WORK TO DO: Copy the lines from the first one through the line that contains "[x=26, y=25]", swapping "sidebar" for "navigation panel" and changing nothing else. Leave the pictures out.
++++ RECORDS SUPPLIED ++++
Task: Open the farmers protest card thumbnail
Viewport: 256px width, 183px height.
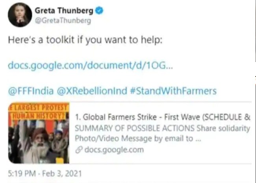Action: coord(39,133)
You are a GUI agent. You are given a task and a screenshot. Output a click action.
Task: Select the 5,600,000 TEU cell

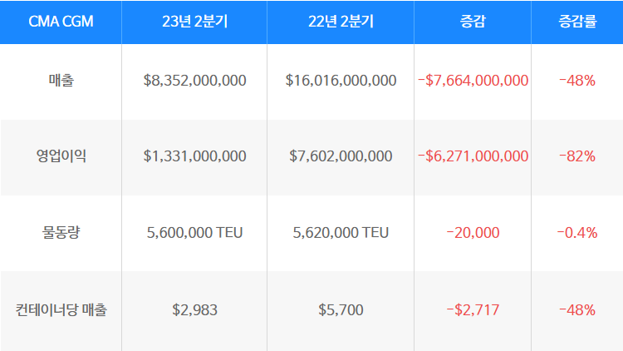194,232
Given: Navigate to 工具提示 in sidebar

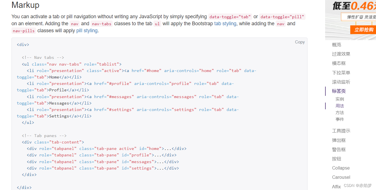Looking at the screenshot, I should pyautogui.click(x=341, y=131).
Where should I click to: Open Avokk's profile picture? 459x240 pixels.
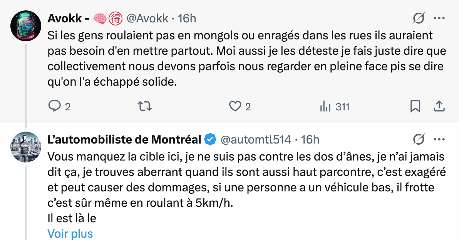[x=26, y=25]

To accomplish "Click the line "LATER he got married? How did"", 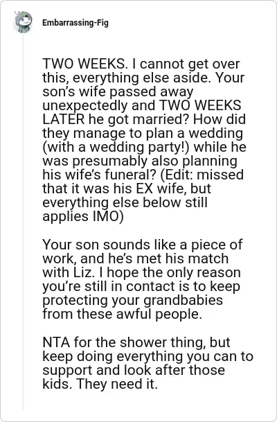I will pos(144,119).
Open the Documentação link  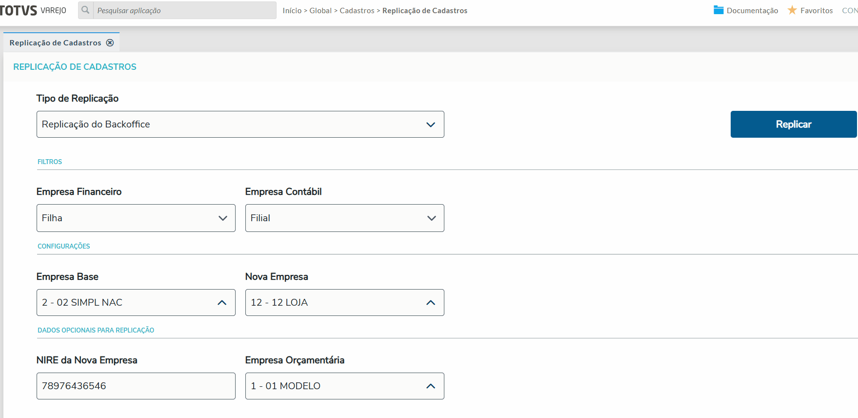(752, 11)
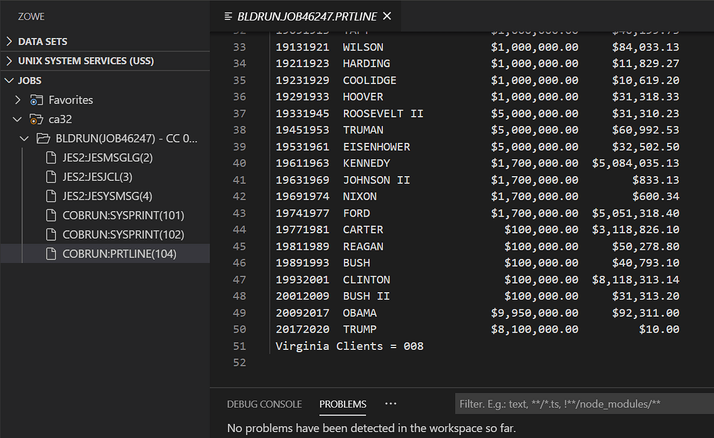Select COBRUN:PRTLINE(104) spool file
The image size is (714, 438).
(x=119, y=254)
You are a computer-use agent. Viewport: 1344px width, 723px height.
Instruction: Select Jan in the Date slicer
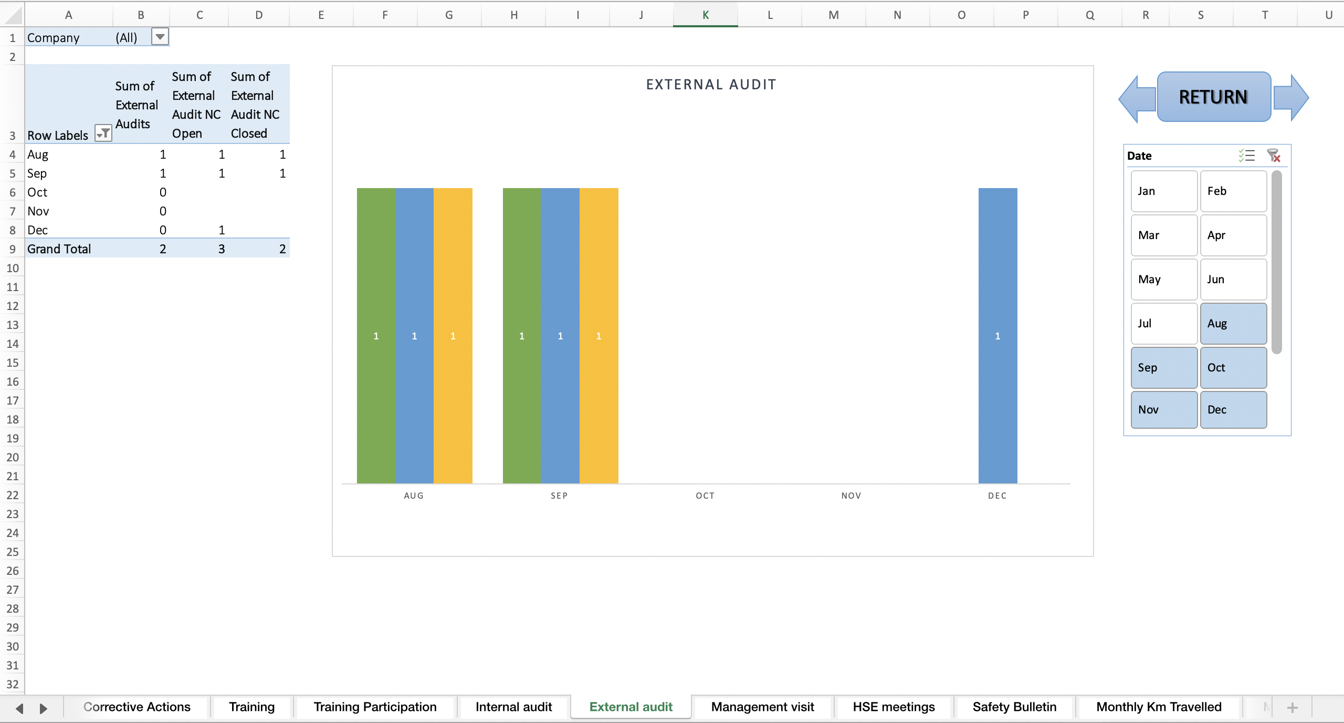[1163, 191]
++++
RESPONSE TO THIS EXERCISE:
Task: Open the farmers protest card thumbnail
Viewport: 256px width, 183px height.
Action: coord(39,133)
You are a GUI agent. You are given a task and a screenshot. Output a click action.
Task: Select the 5,600,000 TEU cell

194,232
Given: Navigate to 工具提示 in navigation panel

Looking at the screenshot, I should pyautogui.click(x=341, y=131).
Where should I click to: Open Avokk's profile picture? 459x240 pixels.
[x=26, y=25]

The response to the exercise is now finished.